It’s been a while. No longer do I need to write these on a small phone screen. Now I’ve got a handy dandy surface pro 4 to handle the heavy load. Typing on an actual keyboard, even these fascinating keyboard covers, is so much more pleasant than the touchscreen keyboards of pure touch devices.
I also appreciate that this type cover hooks in magnetically in both directions so that I can keep it attached with keys inward if I want to use the device like a tablet. I imagine there will come a time when I find something I don’t like about the surface, but for now I am coming up empty.
Onto the topic at hand. Procrastination is a peculiar creature. The habit of pushing off things that would most certainly create a more positive life experience for sometimes no alternative at all. Staring off into space or thinking about the random menagerie that is our past. Anything to avoid actually accomplishing something.
Accomplishments still do seem to just kind of happen. I find it difficult to completely shut off the productive side of my being. I’ve been trying to eat more, work out more, and finish more of my games. All of these things I’m having relatively good success with.
But the actual tasks that I most desire to finish are the ones that I put the least amount of effort into currently. It’s peculiar, a word that I use so often I begin to wonder if its even accurate anymore. If I find so much of the world peculiar then perhaps it is not the world that is peculiar but me? The odds seem much more in favor of that conclusion than alternatives.
I might try metering out my life a bit better. See if I can create a framework that allows me to dawdle as I do but also accomplish things. For instance, we are still walking, but I haven’t been updating our challenge posts about it. That seems silly, I should get back on that.
Perhaps if I find a strategy that works I can discuss it. The odds that any of us are truly unique is pretty low, which means its not silly to assume that someone or someones out there are sharing my same plight. In one way or another we are all connected. Not in the metaphysical or spiritual senses (I may have just repeated myself) but in the more literal routes. Various pains, diseases, social issues, even simpler things like dietary complaints or entertainment preferences.
The webs of our lives interconnect, each point splitting off in a multitude of new directions. Some of those strands that connect us are long and thin, almost incomprehensibly weak, and others are thick and trunk like. This isn’t anything that I think is nuanced or otherwise inspirational, just thinking out loud (but not really).

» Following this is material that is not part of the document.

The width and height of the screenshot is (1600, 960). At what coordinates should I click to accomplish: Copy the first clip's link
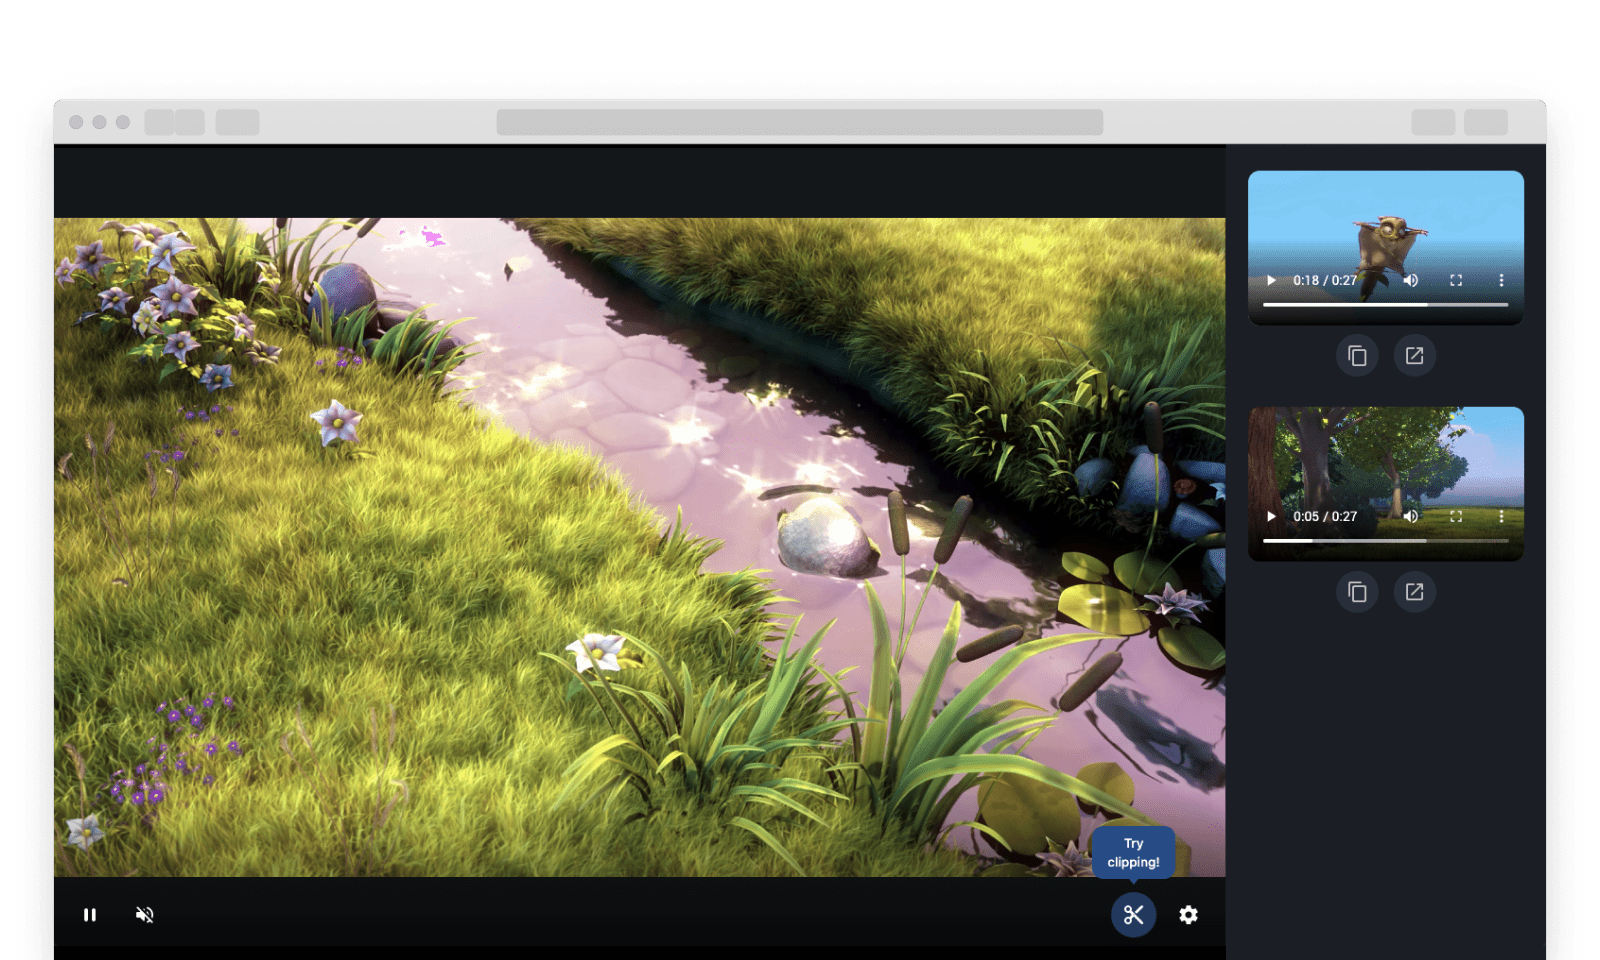(x=1357, y=356)
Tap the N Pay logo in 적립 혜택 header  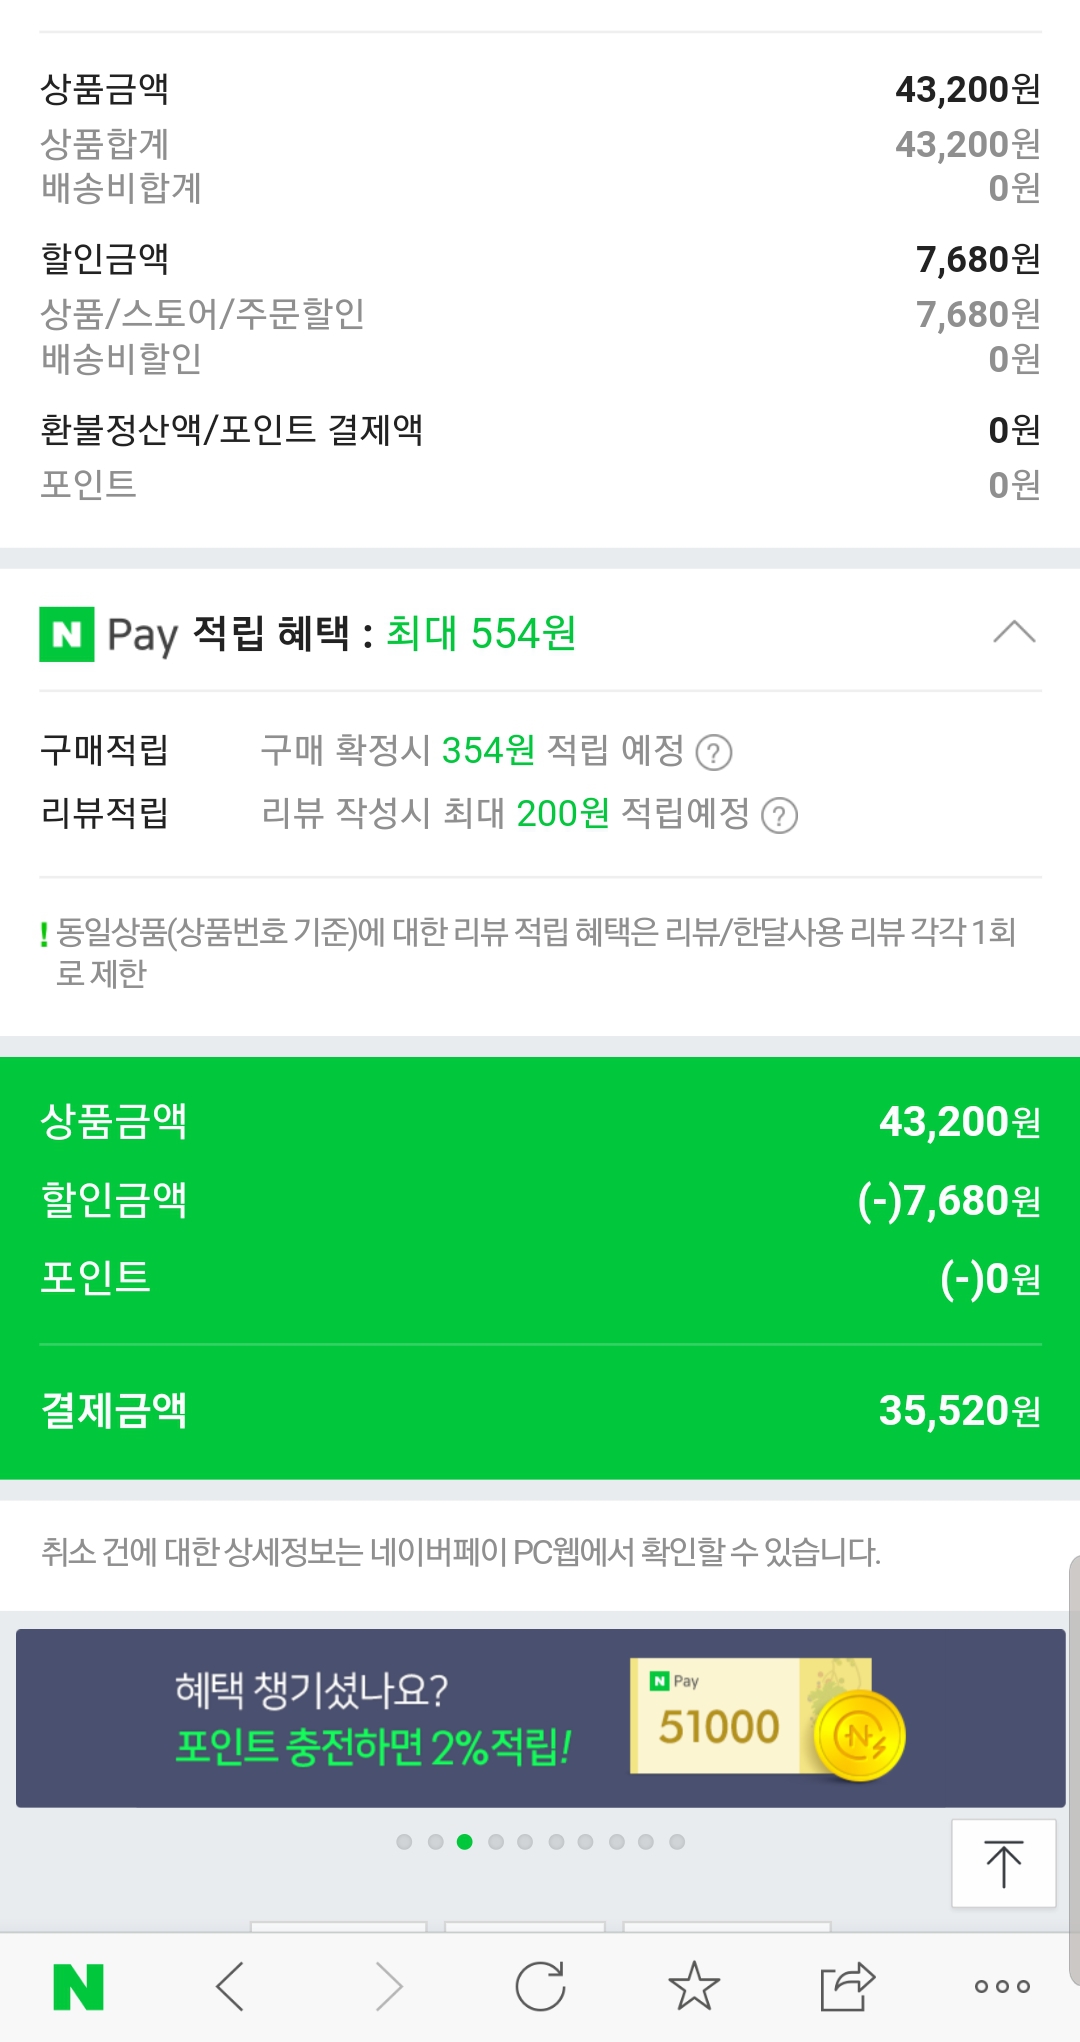67,634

Regardless of whether or not this becomes a service to anyone will largely be moot. I need to keep on top of writing just like I need to keep on top of working out. I can’t afford to let myself atrophy. The entropy is working without end to tear me apart. Just as it is attempting to tear you apart. I say attempt but it is most certainly achieving that thoughtless goal.
Any action in life that can push against the tide of entropy is likely a good one. Which is a topic I might cover sometime, probably won’t, but who knows, miracles have been known to happen (in Dark Souls).